I just picked up a set of the below wheels. The info I found on them were that they had a center bore of 66.56mm. I had a set of wheel-hubcentric adapters made. The hub bore on the wheel is larger than 66.56. I measured them to be ~72.56mm after I got the adapters made..... 

So either: 

A) Mercedes had different bore sizes on this wheel 
B) My info obtained on 3 separate sites that confirmed 66.56 was wrong 
C) The wheel bore was enlarged at somepoint 

So I need to have some custom hubrings made now and just want to confirm Mercedes came with a 72.56 hub bore at some point. My gauge is fairly accurate but I would like to know the exact measurement.


----------



## VR6OOM (Nov 8, 2002)

Did mercedes offer a hub bore of 72.56 between 2003 and 2006?


----------



## [email protected] (Jul 17, 2009)

I have never heard of Mercedes having anything other than 66.56mm. 72.56mm is a BMW cb


----------



## 87vr6 (Jan 17, 2002)

Those are probably not actually MB wheels.. But rather cheap reps... cheap jap wheel makers do that all the time, make a big center bore so they will fit many cars. 

That's a clear sign you should return them and not buy from some cut rate company again. 

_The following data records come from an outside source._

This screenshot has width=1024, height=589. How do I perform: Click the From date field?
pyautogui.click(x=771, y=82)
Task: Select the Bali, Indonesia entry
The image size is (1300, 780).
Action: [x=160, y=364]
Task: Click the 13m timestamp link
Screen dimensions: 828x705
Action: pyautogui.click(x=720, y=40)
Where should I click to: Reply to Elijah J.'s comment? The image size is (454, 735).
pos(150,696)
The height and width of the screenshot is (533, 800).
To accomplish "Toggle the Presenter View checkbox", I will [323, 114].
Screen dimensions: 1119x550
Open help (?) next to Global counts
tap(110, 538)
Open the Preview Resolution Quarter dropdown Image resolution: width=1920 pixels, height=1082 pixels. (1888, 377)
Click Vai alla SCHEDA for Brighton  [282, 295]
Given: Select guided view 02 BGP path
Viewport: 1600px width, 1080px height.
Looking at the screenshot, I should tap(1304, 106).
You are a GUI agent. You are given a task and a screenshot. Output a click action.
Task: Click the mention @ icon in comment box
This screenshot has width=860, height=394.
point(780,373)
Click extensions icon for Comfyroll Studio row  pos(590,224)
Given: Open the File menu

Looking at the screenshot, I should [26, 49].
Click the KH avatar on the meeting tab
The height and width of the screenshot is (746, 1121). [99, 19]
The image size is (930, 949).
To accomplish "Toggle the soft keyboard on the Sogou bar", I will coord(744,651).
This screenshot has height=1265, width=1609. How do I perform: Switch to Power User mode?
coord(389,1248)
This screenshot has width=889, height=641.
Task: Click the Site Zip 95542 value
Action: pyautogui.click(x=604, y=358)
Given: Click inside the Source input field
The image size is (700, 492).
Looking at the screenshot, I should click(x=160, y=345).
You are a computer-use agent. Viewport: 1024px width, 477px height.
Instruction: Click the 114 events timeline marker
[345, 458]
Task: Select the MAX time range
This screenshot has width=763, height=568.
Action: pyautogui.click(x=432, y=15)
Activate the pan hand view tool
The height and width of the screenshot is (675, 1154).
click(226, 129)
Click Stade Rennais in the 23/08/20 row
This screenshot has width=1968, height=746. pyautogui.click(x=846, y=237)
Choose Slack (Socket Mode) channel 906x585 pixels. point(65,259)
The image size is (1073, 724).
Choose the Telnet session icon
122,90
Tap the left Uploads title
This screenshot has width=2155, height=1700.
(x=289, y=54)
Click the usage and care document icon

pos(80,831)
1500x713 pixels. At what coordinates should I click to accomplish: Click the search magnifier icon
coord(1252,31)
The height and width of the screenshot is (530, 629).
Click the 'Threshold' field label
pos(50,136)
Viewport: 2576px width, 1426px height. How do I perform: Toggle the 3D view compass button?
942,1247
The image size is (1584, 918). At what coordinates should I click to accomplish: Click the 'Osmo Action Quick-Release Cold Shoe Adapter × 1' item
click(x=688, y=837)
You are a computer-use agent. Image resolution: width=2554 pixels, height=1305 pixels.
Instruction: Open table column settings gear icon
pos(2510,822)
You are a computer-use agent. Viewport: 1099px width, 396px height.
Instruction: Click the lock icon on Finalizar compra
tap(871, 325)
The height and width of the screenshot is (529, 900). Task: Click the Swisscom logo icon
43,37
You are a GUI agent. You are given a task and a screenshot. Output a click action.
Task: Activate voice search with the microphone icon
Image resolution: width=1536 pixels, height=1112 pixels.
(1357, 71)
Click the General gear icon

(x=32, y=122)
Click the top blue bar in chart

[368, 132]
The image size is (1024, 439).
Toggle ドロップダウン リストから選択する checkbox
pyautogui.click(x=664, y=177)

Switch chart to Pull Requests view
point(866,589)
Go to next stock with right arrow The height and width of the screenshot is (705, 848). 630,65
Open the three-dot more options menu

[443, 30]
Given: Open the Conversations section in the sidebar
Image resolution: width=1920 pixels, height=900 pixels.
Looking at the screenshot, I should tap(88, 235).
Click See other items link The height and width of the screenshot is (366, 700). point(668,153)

I've dealt with a fair share of MB wheels from the early 90's and up, and they have all been 66.56


----------



## VR6OOM (Nov 8, 2002)

87vr6 said:


> Those are probably not actually MB wheels.. But rather cheap reps... cheap jap wheel makers do that all the time, make a big center bore so they will fit many cars.
> 
> That's a clear sign you should return them and not buy from some cut rate company again.
> 
> I've dealt with a fair share of MB wheels from the early 90's and up, and they have all been 66.56


 I got these off a friend and the purchase history is not known.


----------



## VR6OOM (Nov 8, 2002)

[email protected] said:


> I have never heard of Mercedes having anything other than 66.56mm. 72.56mm is a BMW cb


 I know that which had me thinking they were bored out for a BMW but they are 5x112, which BMW's aren't.


----------